Most of the material up to M125 I've done before and I just need to spend some time on M48-55 before I start rememorising it. I'll probably start working M48-55 as a weekend technical exercise before April.

Come April I'll start working through the B section in order, M106-125, M125-137, M138-150 and M150-166. Since I'll be working on other pieces concurrently and I tend to change my pieces every week I'd expect to stay here for about three months memorising it and getting it fast enough to be presentable.

Starting July I plan to work backwards through the coda in five sections, M250-264, M238-250, M224-238, M216-224 and M208-216. The latter appears to be the hardest 4/8 bars but not impossible. M216-224 I got up to a reasonable lick in very short order, RH only, and M224-228 is just an extension of it. I'll allow myself another three months here because of the extra speed needed and the precision of those scale passages. They'll need to be worked up slowly from daily repetitions.

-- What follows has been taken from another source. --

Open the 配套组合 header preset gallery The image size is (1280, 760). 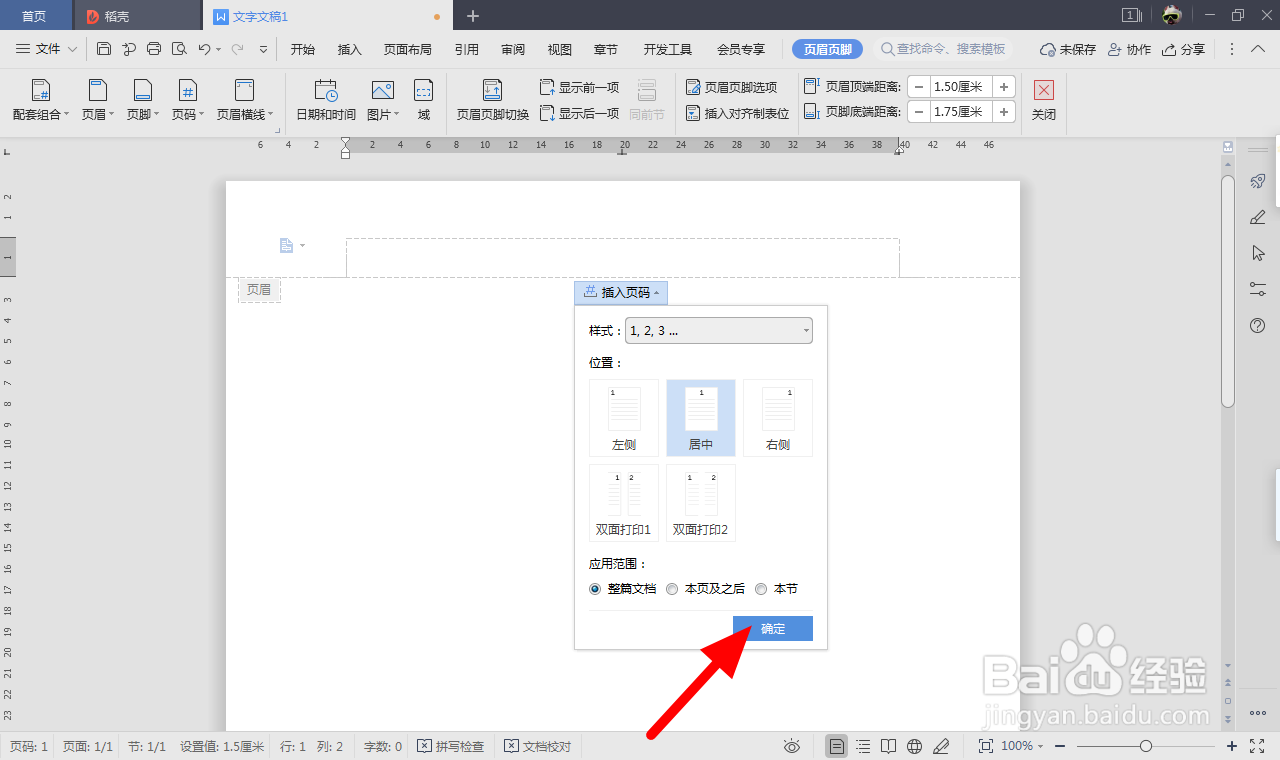tap(40, 100)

There are a few such passages between M126 and M166.

I doubt I'll ever reach a presto here but less than a molto allegro defeats the purpose so I'll need to get this up to an allegro without getting sloppy before moving on.

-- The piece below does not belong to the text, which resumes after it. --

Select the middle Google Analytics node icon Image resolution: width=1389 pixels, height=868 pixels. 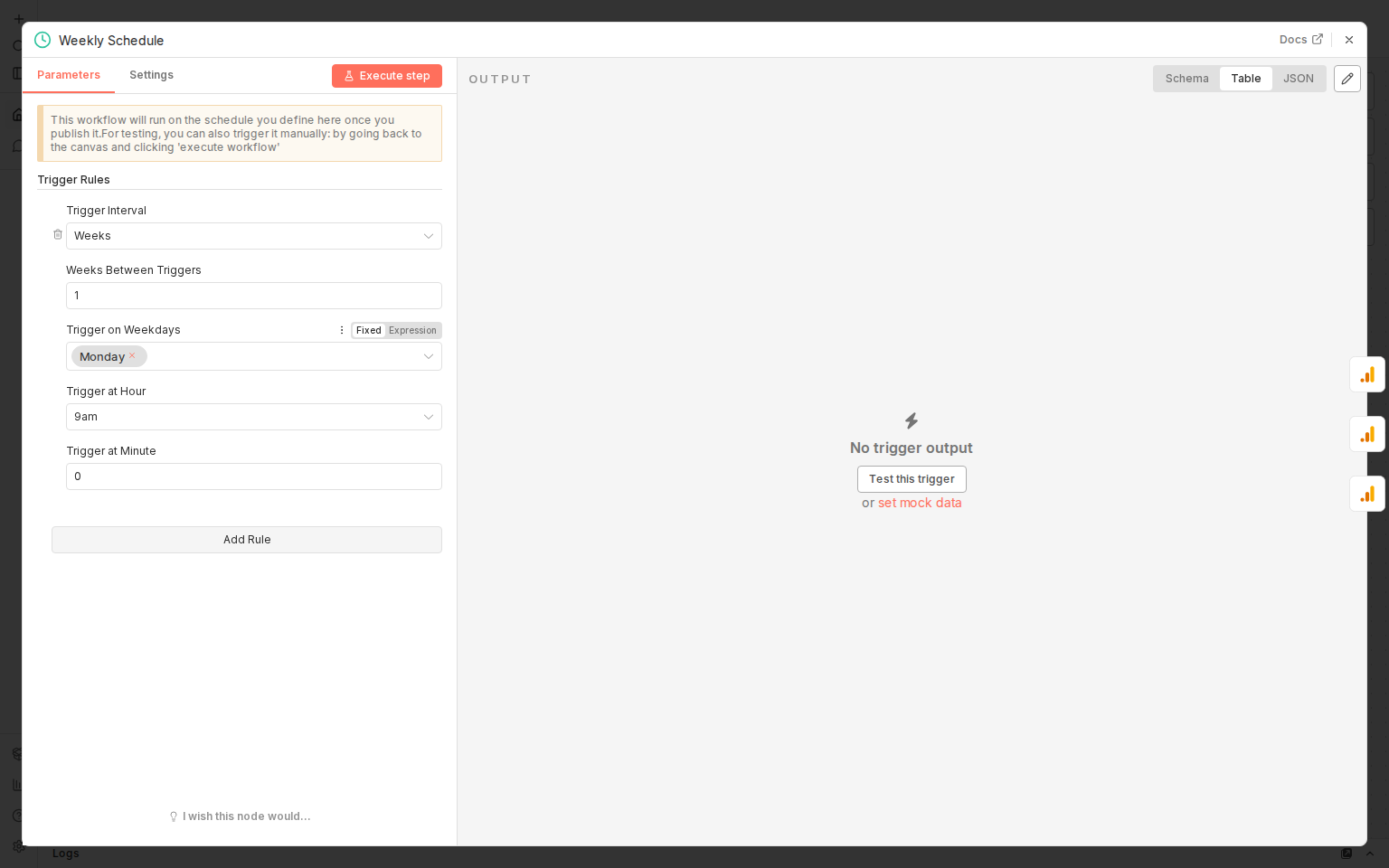tap(1367, 433)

That'll leave me the last quarter to work on the recap, M166-180, M180-193 and M194-208. I would hope to have recovered up to M105 on weekends throughout the year. I've played thus far from the score this week without much effort apart from M48-55.

Apart from isolated peaks the biggest difficulty I can see from here is the paucity of repetition and the sheer variety of technical requirements in so short a space. This means the process of joining the sections together should be delayed until the parts are well established in the fingers. Even if I manage to put these four major sections together in 2014 I doubt the whole piece will be playable in one go, apart from the occasional weekend, for a good way into 2015 without suffering some loss.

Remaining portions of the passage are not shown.